━━ Supplied entries
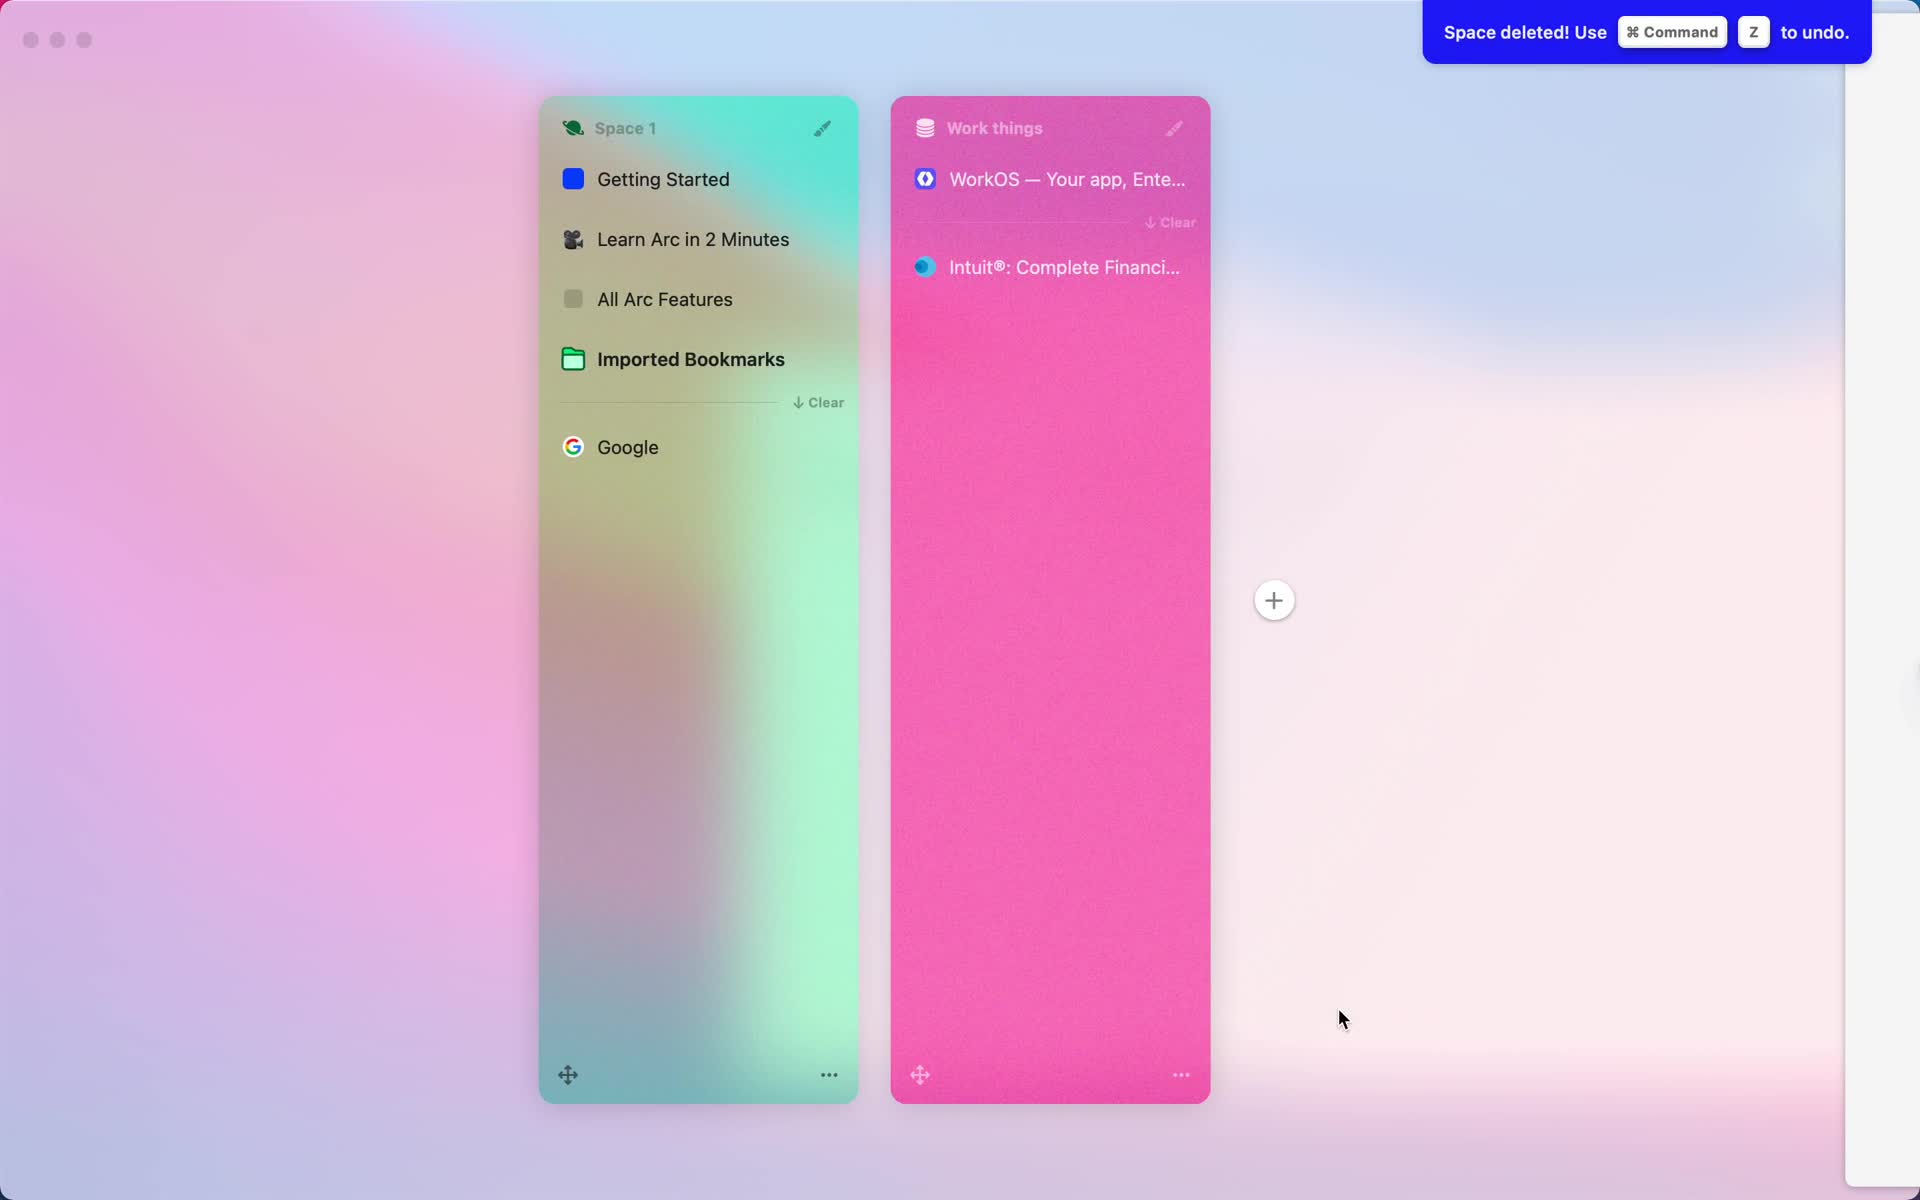This screenshot has height=1200, width=1920.
Task: Open the three-dot menu on Space 1
Action: pyautogui.click(x=828, y=1074)
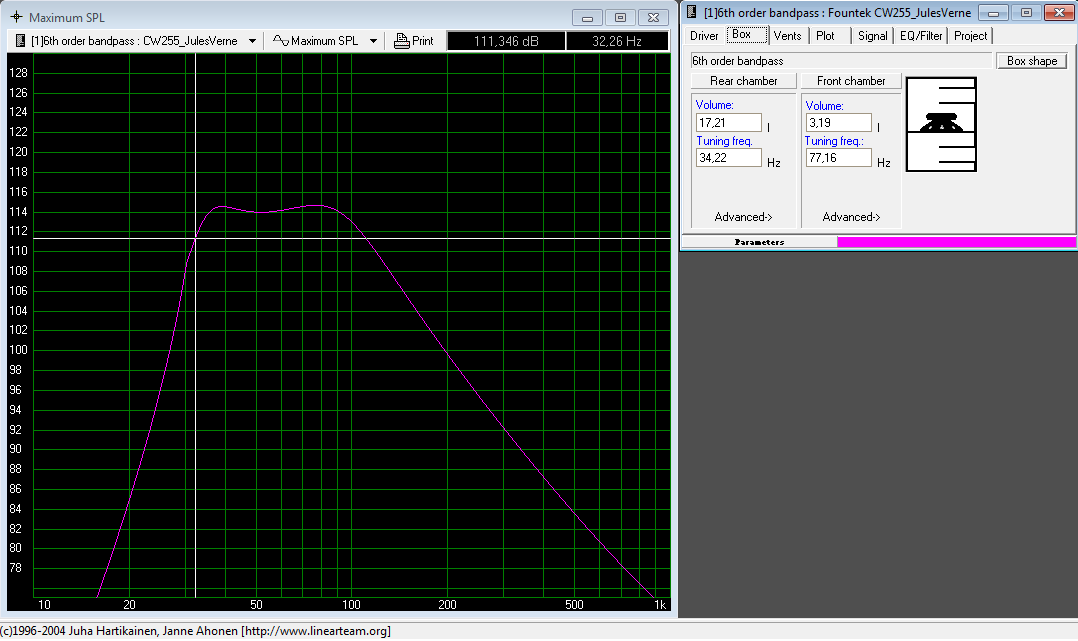Click the front chamber Tuning freq field

pyautogui.click(x=837, y=158)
━━━━
**Problem to solve**
Turn the lines of the entries above into a numbered list, leaving out any blank lines and the pictures.

**Result of the task**
1. This screenshot has height=1200, width=1920.
2. Task: Open the three-dot menu on Space 1
3. Action: pyautogui.click(x=828, y=1074)
4. Click the front chamber Tuning freq field
5. pyautogui.click(x=837, y=158)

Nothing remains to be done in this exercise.